Но в части его уговорили не сажать сына, еще успеет насидеться в армии. Алика матушка ночью обкорнала портняжьими ножницами, он теперь ходит в пляжной кепочке.
– А у меня, – сказал Вик, – изъяты все записи, магнитофон, все плакаты, фотографии. – Он угрюмо помолчал, разглядывая пыльную панораму города, оглянулся на поднимавшуюся по лестнице пожилую женщину с авоськами, подождал, пока она скроется, и тихо сказал, что сомнений, конечно, никаких ни у кого нет, всех продал клавишник.
Они-то надеялись, что он будет стенобитной машиной, то есть папина фамилия. А машина ударила по своим. Хотя какие они свои? Алик сразу невзлюбил его, дворянчик, говорит, дворовому не брат. Так и вышло.
Небось папаша припер к стене – где это ты пропадаешь? и все такое, табаком пахнет… Может, даже известно стало, что, когда они с маманом убывали в загородную резиденцию, сынок в ночь с субботы на воскресенье совершал вылазки. Вик дерзко и недовольно посмотрел на
Охлопкова и закончил:
– …в "Партизанский". Тебя… тебе не звонили?
– Брось, Вик, – сказал Охлопков, увлекая его вверх по лестнице, – ну, собирались, ну, играли. Попугают – забудут.
– А аппаратура?
– Может, даже вернут.
– Может, даже, – передразнил его Вик. – Легко тебе… и вообще, надо знать нюансы.
– Представляю.
– Нет, не представляешь. – Вик набрал воздуха и быстро спросил, что, если он перекантуется у них? Должен же он отвечать на агрессию?

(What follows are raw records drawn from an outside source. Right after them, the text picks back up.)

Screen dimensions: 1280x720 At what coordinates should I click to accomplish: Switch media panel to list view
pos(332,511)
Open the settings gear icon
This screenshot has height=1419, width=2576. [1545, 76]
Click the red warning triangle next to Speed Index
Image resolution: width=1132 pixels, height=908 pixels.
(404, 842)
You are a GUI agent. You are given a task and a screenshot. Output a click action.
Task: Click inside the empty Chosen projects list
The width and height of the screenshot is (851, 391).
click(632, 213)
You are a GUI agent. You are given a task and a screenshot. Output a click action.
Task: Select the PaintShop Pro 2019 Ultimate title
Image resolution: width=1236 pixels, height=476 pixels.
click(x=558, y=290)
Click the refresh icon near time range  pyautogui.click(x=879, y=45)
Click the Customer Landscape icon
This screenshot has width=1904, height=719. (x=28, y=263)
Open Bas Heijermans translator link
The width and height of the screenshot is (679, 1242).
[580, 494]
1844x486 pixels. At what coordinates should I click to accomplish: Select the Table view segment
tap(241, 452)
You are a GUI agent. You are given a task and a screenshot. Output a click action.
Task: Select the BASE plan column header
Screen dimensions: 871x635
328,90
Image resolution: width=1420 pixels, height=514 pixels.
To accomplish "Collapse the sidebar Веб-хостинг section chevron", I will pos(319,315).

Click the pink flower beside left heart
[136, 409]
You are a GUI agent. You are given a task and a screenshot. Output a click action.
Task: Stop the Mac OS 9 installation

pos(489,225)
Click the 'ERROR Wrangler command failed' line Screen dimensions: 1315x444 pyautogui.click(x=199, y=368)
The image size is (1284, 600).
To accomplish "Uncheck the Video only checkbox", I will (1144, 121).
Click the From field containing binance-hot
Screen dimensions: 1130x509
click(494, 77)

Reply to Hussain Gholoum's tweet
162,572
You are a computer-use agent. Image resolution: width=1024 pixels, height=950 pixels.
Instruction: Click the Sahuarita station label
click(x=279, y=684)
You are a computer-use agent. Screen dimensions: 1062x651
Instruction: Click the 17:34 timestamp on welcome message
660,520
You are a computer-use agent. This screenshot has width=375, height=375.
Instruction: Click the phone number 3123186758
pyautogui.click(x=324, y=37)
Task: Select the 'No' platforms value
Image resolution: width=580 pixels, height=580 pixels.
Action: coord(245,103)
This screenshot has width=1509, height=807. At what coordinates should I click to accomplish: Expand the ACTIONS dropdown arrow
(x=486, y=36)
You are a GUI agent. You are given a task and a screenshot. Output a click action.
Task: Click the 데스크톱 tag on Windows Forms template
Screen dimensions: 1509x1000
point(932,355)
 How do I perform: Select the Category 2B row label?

Охлопков не возражал, но настаивал на звонке домой. Вик в конце концов согласился. Но только он звонить отказывается. Пусть это сделает Гена сам. Хм. После того, как мать отказала в прописке,
Охлопков не разговаривал еще ни разу с ней, ему бы, конечно, не очень хотелось напоминать… то есть… да, как же быть? Оба посмотрели на Ирму.
– Нам нужен почтовый голубь, – сказал Охлопков. – Голубь мира.
– Ни за что, – ответила Ирма с блаженством, хотя и согласилась с доводами братьев, что им никак нельзя спуститься на улицу и позвонить на ту сторону города и сказать в трубку всего два слова; еще немного послушала их рассуждения и рассмеялась: – Можно подумать, речь идет по меньшей мере о сдаче города. О ключах
Наполеону. Отвернитесь, мне надо одеться.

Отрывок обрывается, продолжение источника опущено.